▶ **TO BE DONE**
1. Reproduce the article on Koźmin Wielkopolski starting at "Koźmin Wielkopolski (, )" and ending at "the Koźmin Land).", changing "village" to "hamlet".
2. Using the article on Koźmin Wielkopolski, decide whether each statement agrees with it, answering yes or no and quoting the deciding words: (a) Koźmin was granted town rights in 1232. (b) The castle built by Maćko Borowiec now houses a school. (c) The German occupation of the town began on 6 September 1939.

▶ **READING TEXT**
|---|

Koźmin Wielkopolski (, ) is a town in Krotoszyn County, Greater Poland Voivodeship, Poland, with 6,678 inhabitants according to the 2010 census. It is the seat of the Koźmin Wielkopolski urban-rural gmina, which has a population of 13,739 people . Until January 1, 1997, the town's official name was "Koźmin"; "Wielkopolski" was then added to the name.

History

A medieval Polish settlement existed at the site as early as the 12th century. The oldest known mention of Koźmin comes from 1232, it was a village owned by the Knights Templar. It was granted town rights between 1251 and 1283. In 1338, King Casimir III the Great gave the town to Maćko Borowiec, who built a castle there. The castle, located along present-day Zamkowa Street, is still in use today; it houses a school and the Muzeum Ziemi Koźminskiej (Museum of the Koźmin Land).

Koźmin was a private town located in the Kalisz Voivodeship in the Greater Poland Province of the Polish Crown. The town changed owners several times; it was the property of the Górkas, a prominent Greater Poland family, in the 16th century, and later belonged to the Sapieha family. It was considered one of the most powerful towns in Greater Poland in the 15th and 16th century. Koźmin prospered through trade and crafts. In the 17th century it was a local Reformation center.

After the Second Partition of Poland, in 1793, it was annexed by Prussia. Regained by Poles in 1807, it was included in the short-lived Polish Duchy of Warsaw, in 1815 it was re-annexed by Prussia. The Poles took part both in the unsuccessful Greater Poland uprising of 1848 and the victorious Greater Poland uprising of 1918–1919, after which Kobylin was integrated with Poland, shortly after it regained independence. During World War II, Koźmin Wielkopolski was under German occupation from 6 September 1939 to 23 January 1945.

|---|

▶ **MATERIAL**
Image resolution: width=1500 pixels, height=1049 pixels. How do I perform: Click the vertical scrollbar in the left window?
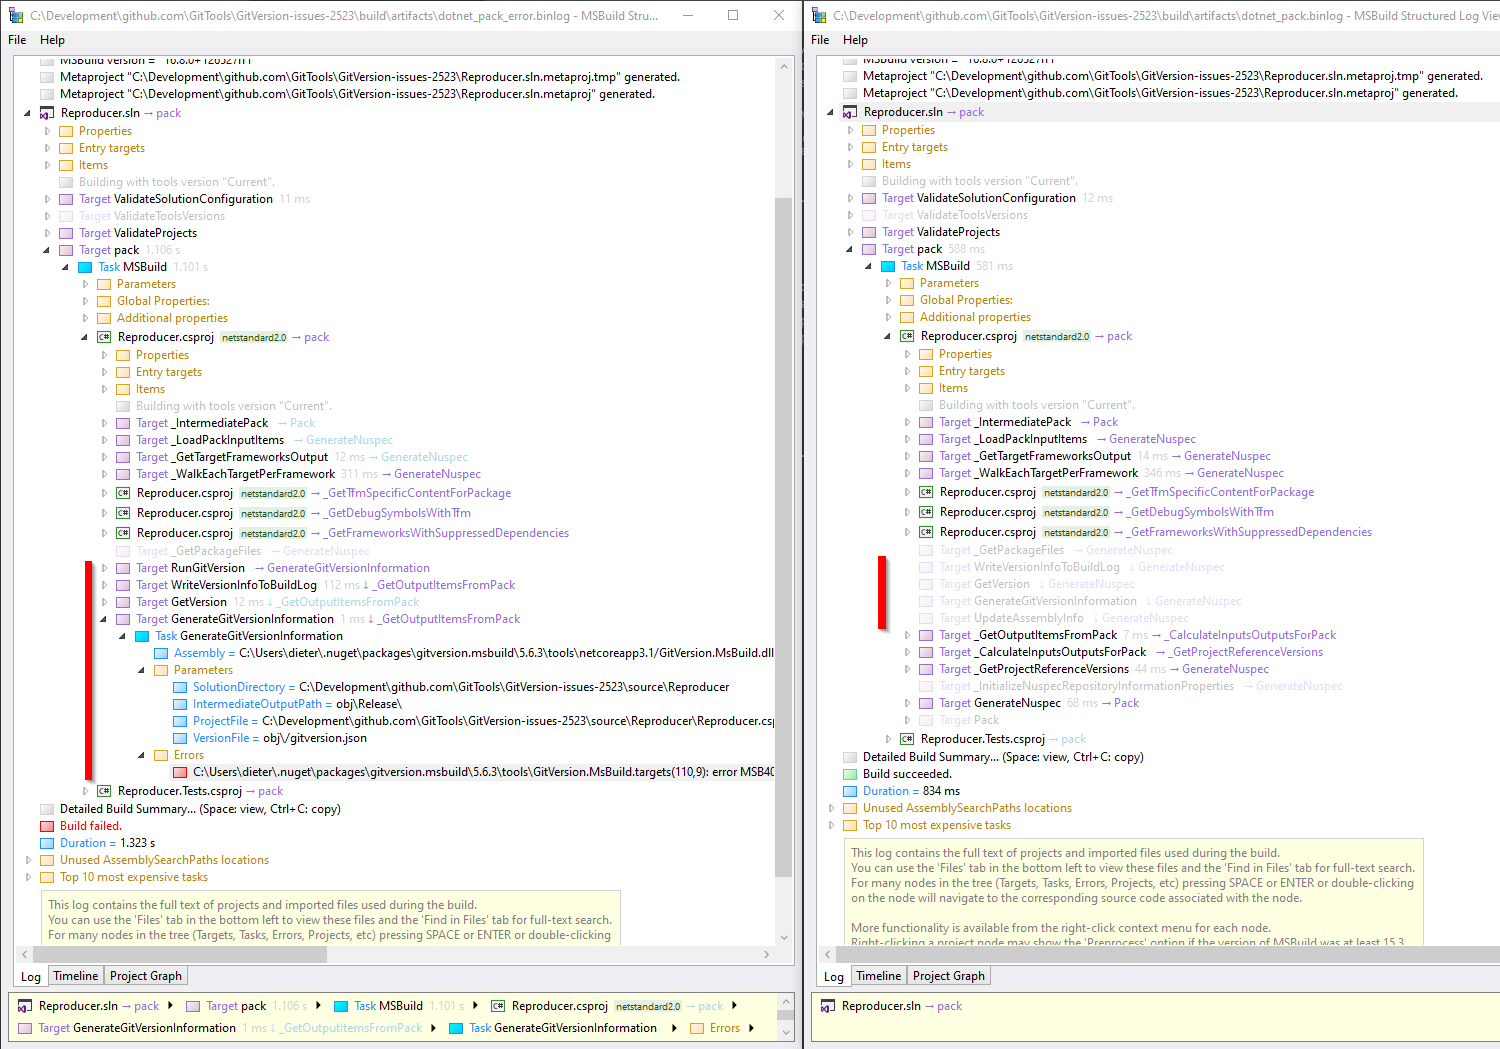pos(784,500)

|---|

▶ **THE ANSWERS**
1.
Koźmin Wielkopolski (, ) is a town in Krotoszyn County, Greater Poland Voivodeship, Poland, with 6,678 inhabitants according to the 2010 census. It is the seat of the Koźmin Wielkopolski urban-rural gmina, which has a population of 13,739 people . Until January 1, 1997, the town's official name was "Koźmin"; "Wielkopolski" was then added to the name.

History

A medieval Polish settlement existed at the site as early as the 12th century. The oldest known mention of Koźmin comes from 1232, it was a hamlet owned by the Knights Templar. It was granted town rights between 1251 and 1283. In 1338, King Casimir III the Great gave the town to Maćko Borowiec, who built a castle there. The castle, located along present-day Zamkowa Street, is still in use today; it houses a school and the Muzeum Ziemi Koźminskiej (Museum of the Koźmin Land).

2.
(a) No: "It was granted town rights between 1251 and 1283."
(b) Yes: "it houses a school and the Muzeum Ziemi Koźminskiej (Museum of the Koźmin Land)."
(c) Yes: "Koźmin Wielkopolski was under German occupation from 6 September 1939 to 23 January 1945."